Dans ce système, les décisions de SCM peuvent exacerber les fluctuations remontant la chaîne. En prenant l’exemple simple des FMGC avec un magasin, un entrepôt régional et une usine fournissant l’ensemble du pays, des amplifications peuvent résulter de commandes regroupées (batching) : alors que les consommateurs achètent des produits un à la fois, le magasin, pour des raisons de coût, commande des palettes à son fournisseur. Par conséquent, l’entrepôt régional est confronté à une demande de palettes mais ne peut commander que des camions complets auprès de l’usine. Au final, l’usine reçoit des commandes erratiques de camions, alors même que la demande des consommateurs est stable.

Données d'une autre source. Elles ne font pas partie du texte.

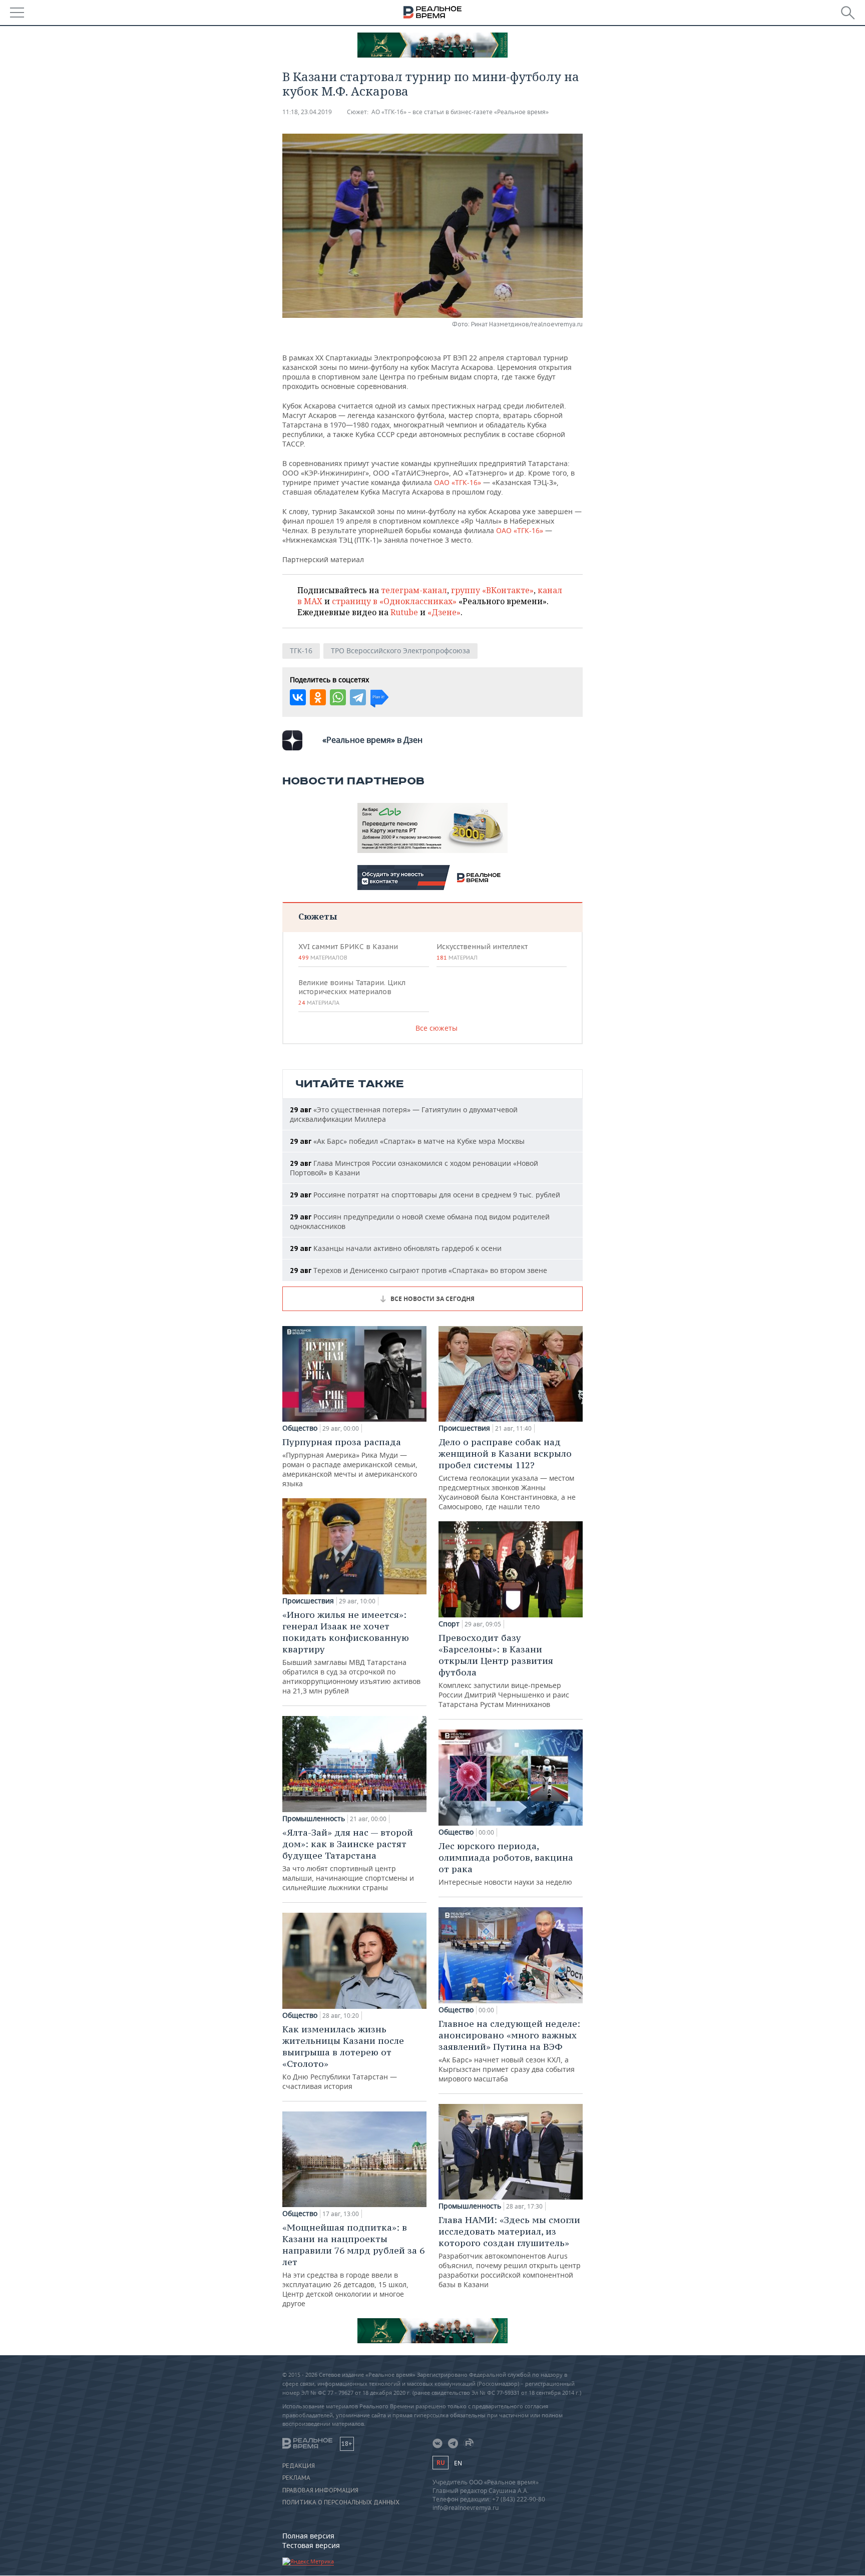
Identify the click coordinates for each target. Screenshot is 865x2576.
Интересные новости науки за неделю (506, 1863)
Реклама (296, 2477)
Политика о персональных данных (340, 2502)
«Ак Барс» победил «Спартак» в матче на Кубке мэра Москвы (407, 1141)
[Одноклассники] (318, 697)
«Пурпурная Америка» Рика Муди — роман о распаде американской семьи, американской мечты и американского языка (349, 1462)
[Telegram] (358, 697)
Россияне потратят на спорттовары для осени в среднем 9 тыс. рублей (425, 1194)
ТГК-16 (301, 650)
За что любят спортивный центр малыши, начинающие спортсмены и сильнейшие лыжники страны (348, 1859)
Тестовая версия (311, 2545)
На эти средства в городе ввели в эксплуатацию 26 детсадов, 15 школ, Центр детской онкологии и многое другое (353, 2265)
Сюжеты (317, 916)
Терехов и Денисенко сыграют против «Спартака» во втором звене (418, 1270)
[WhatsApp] (338, 697)
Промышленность (313, 1819)
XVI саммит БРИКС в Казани (348, 951)
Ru (441, 2462)
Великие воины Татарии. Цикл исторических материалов (351, 992)
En (458, 2463)
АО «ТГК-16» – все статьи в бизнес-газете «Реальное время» (460, 112)
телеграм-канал (414, 590)
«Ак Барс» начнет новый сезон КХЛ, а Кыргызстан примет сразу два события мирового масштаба (509, 2050)
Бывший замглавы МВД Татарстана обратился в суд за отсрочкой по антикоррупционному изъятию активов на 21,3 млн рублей (351, 1652)
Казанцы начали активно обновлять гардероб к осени (396, 1248)
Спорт (449, 1624)
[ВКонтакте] (298, 697)
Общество (299, 1428)
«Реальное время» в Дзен (372, 739)
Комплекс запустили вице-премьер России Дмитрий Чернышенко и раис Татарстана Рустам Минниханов (504, 1670)
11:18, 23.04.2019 (307, 112)
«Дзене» (444, 612)
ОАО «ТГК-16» (457, 482)
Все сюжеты (436, 1028)
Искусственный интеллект (482, 951)
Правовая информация (320, 2490)
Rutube (404, 612)
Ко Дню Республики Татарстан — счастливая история (343, 2057)
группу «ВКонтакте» (492, 590)
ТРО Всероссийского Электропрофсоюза (400, 650)
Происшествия (308, 1601)
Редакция (298, 2465)
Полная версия (308, 2535)
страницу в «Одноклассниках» (394, 601)
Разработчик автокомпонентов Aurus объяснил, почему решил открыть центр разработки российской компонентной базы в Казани (510, 2251)
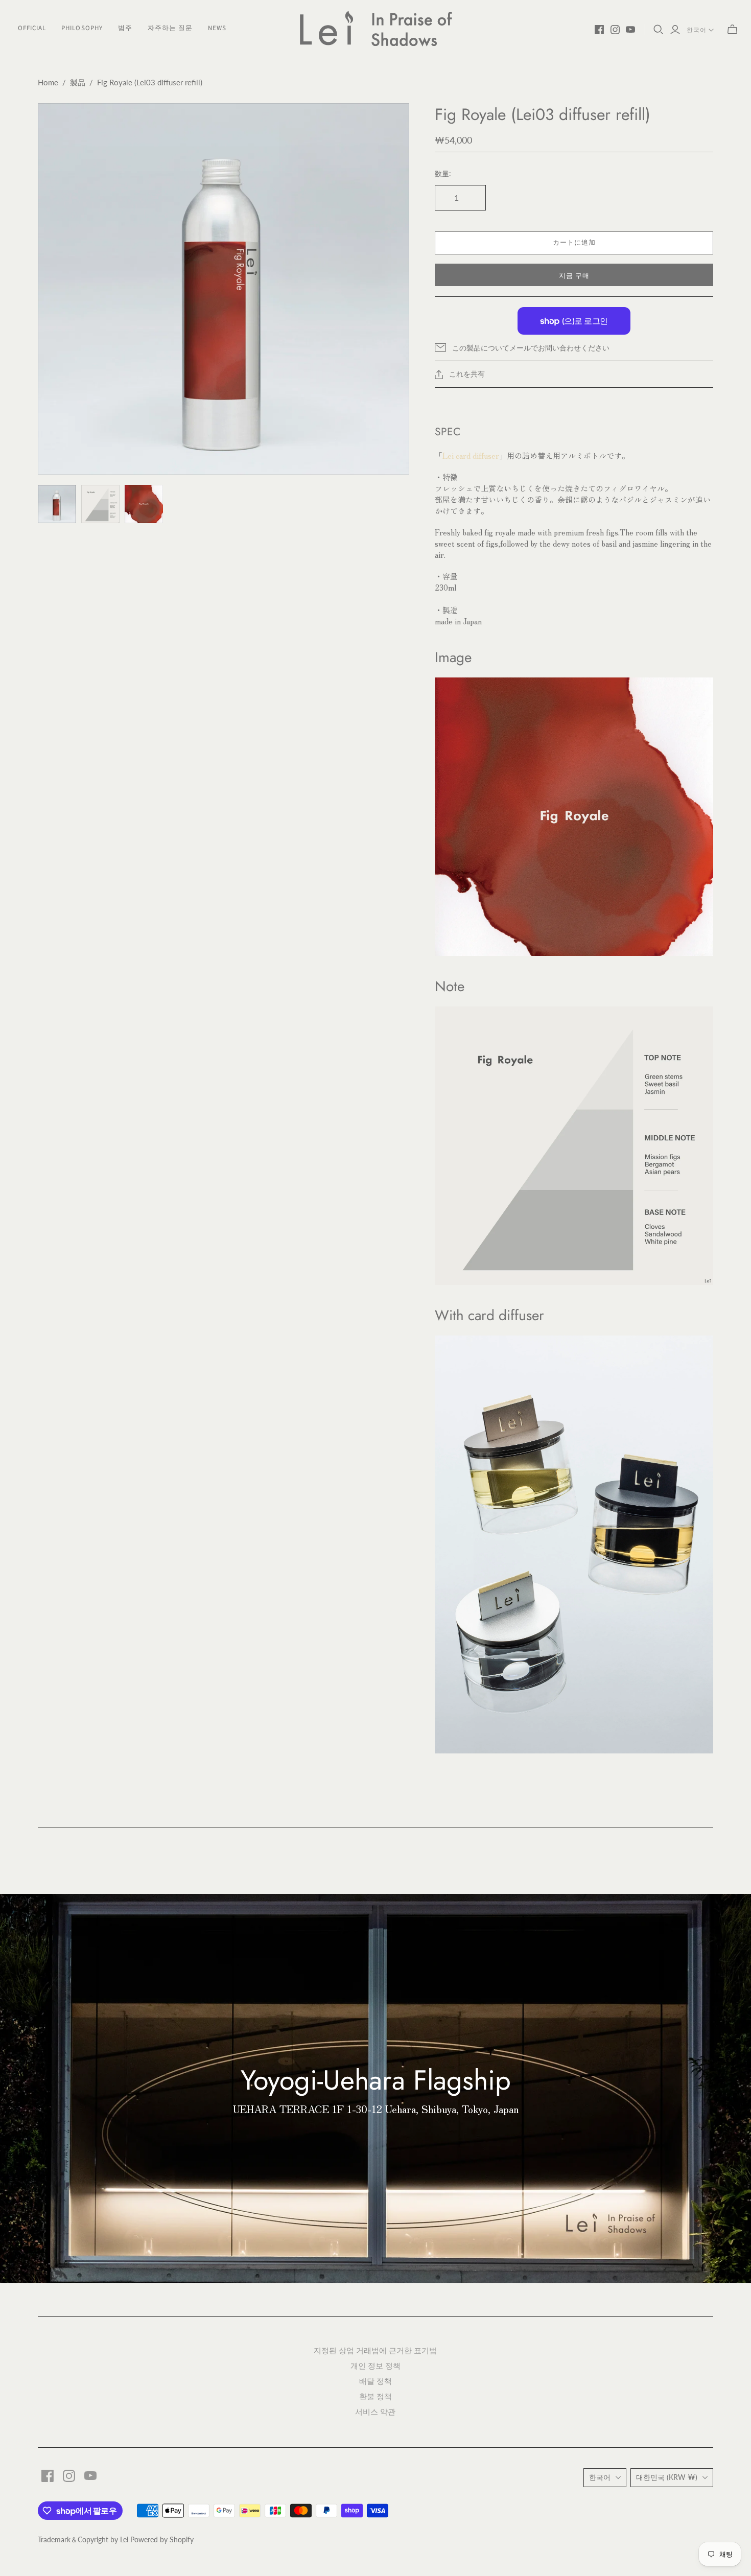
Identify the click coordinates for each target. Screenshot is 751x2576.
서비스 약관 (375, 2411)
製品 (77, 82)
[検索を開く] (658, 30)
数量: (443, 173)
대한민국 (666, 2477)
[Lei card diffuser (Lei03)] (574, 1542)
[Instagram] (615, 29)
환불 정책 (375, 2396)
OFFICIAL (32, 28)
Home (48, 82)
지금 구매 (574, 275)
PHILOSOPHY (81, 28)
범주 (125, 28)
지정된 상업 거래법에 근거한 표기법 (375, 2350)
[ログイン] (675, 30)
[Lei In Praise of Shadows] (375, 28)
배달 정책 (375, 2380)
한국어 (697, 30)
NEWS (217, 28)
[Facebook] (599, 29)
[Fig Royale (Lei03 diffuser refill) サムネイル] (57, 504)
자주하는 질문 (170, 28)
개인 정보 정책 (375, 2365)
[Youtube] (630, 29)
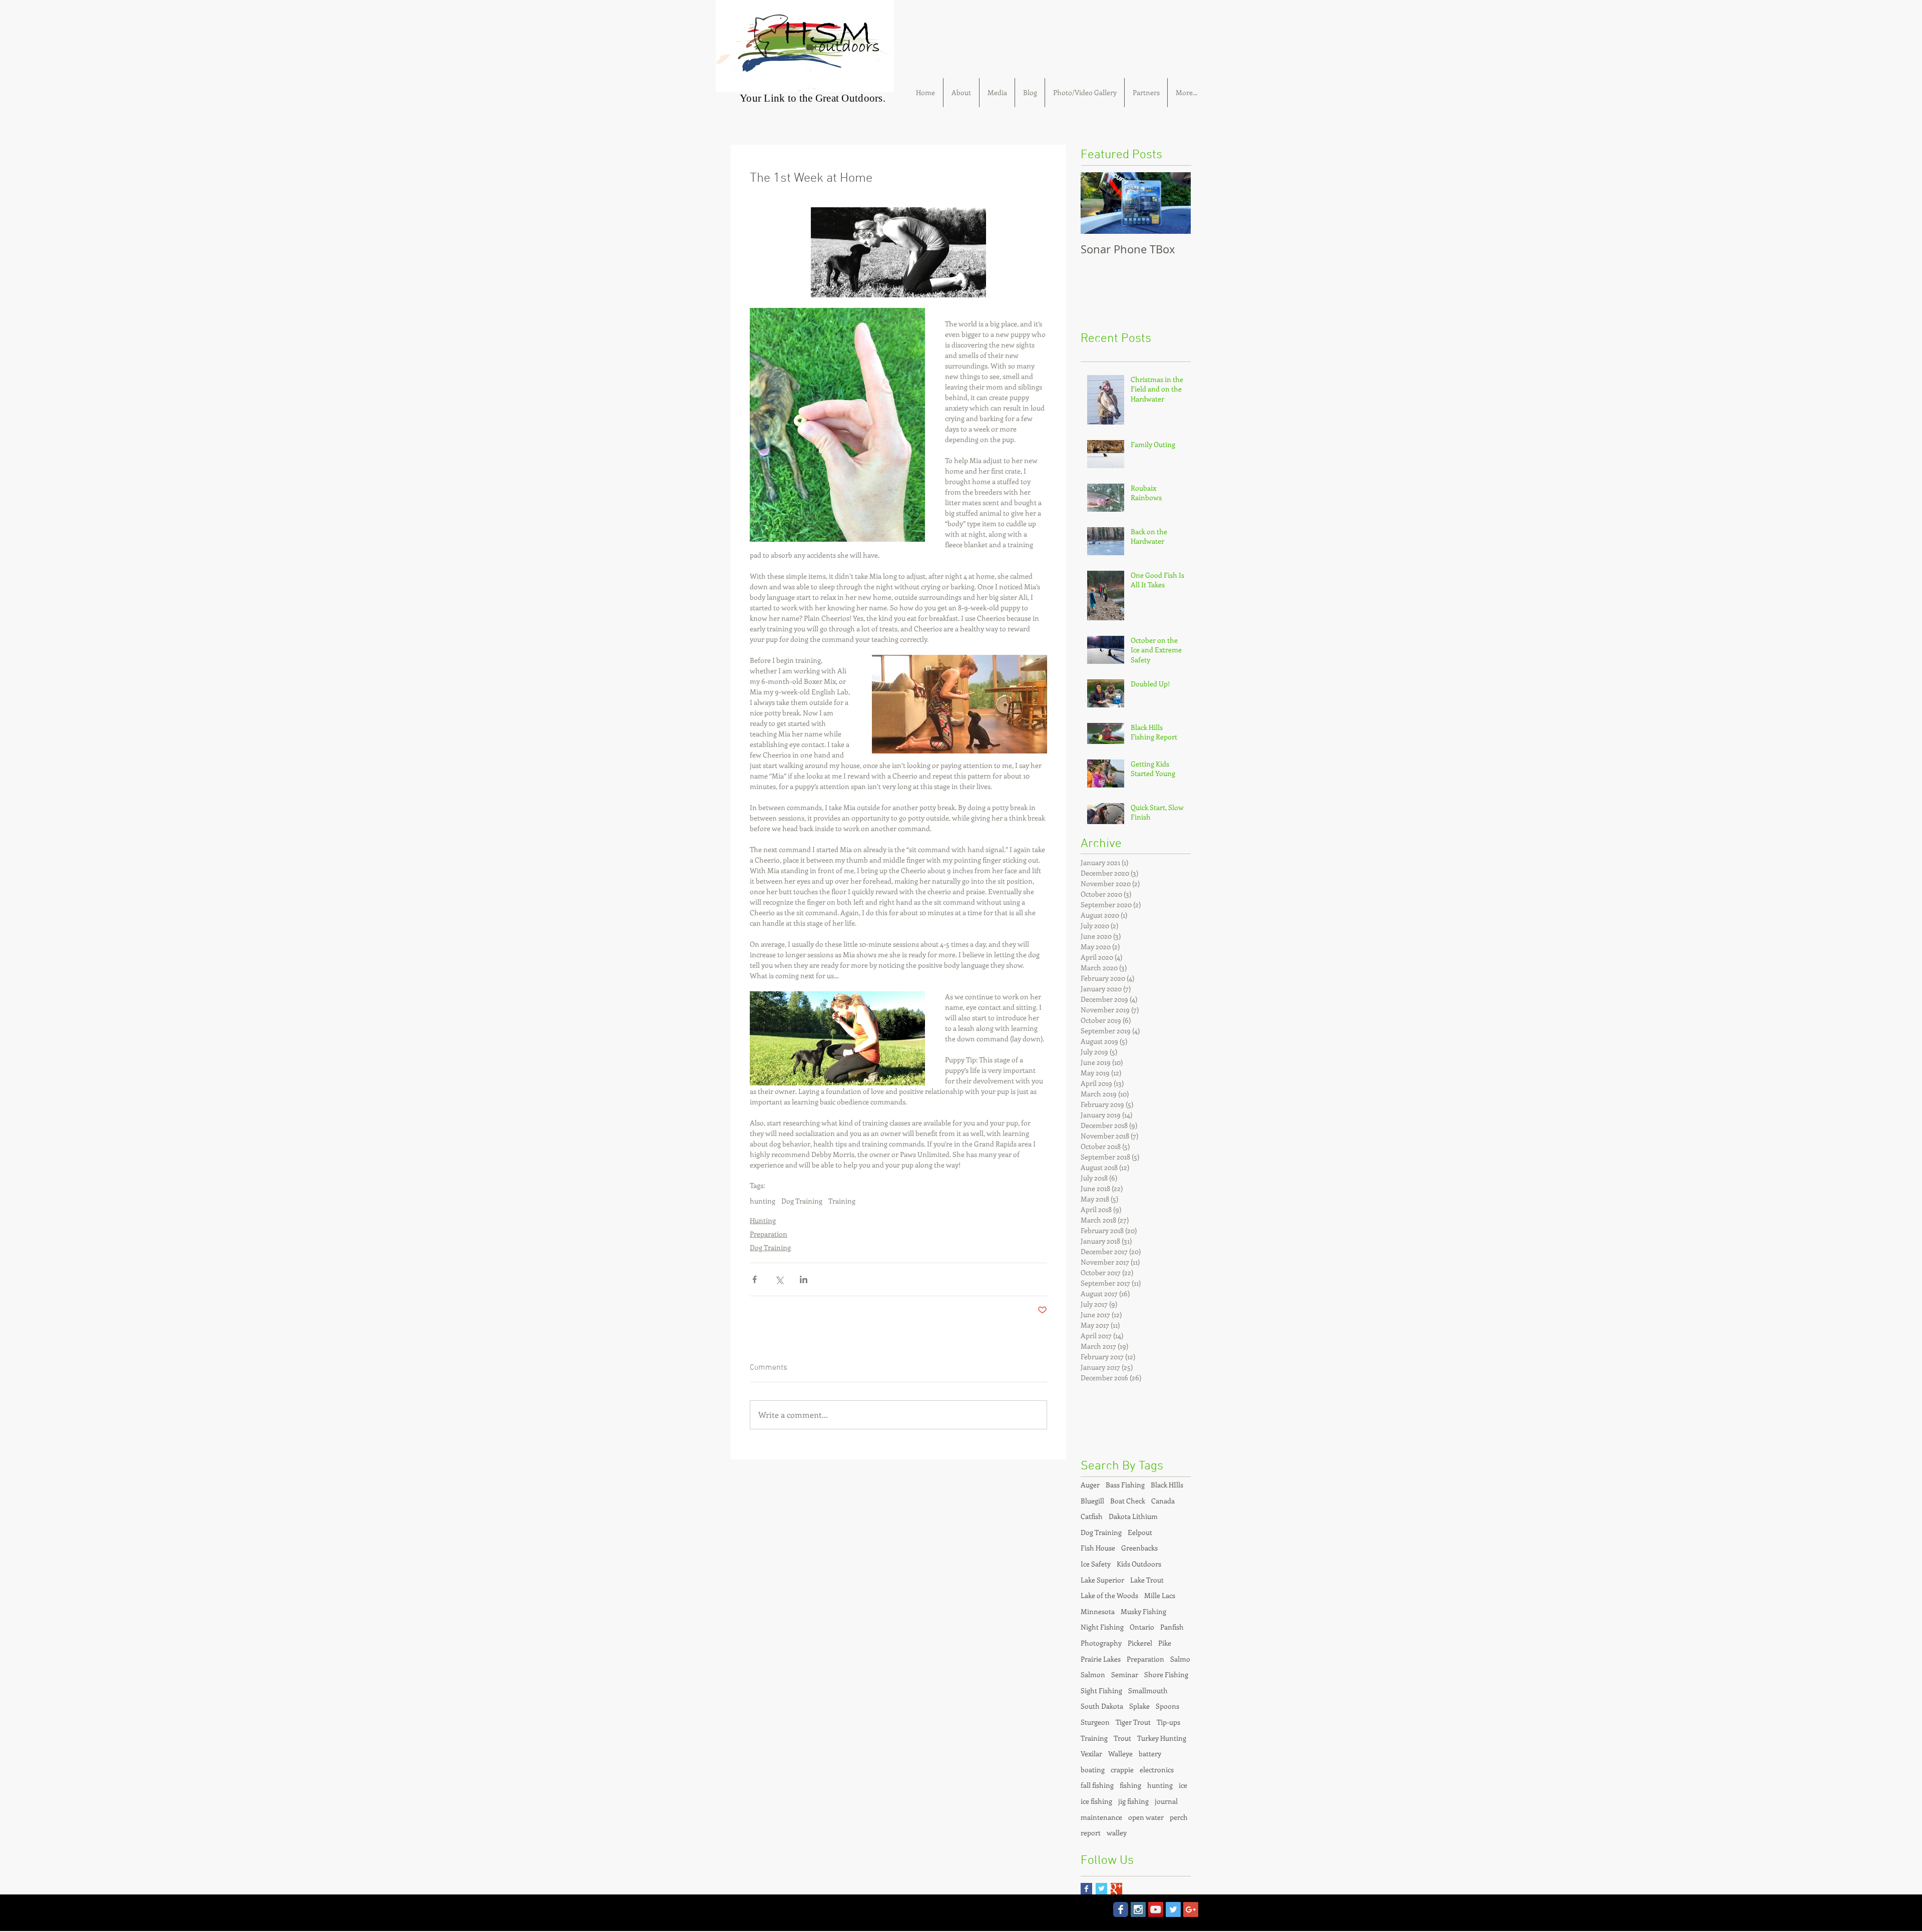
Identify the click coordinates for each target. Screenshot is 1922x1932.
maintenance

De plus, des synchronisations accidentelles, telles que les commandes sur calendrier, entraînent des effets de résonance qui accentuent les effets fouet. Si deux entrepôts prennent l’habitude de passer leurs commandes le lundi, car cela simplifie leur planification interne, le résultat est une commande de deux camions au lieu d’un pour l’usine ce jour-là. Dans cette situation, le manque de données peut amener l’échelon en amont à interpréter à tort cette situation comme un pic de demande et à augmenter sa production.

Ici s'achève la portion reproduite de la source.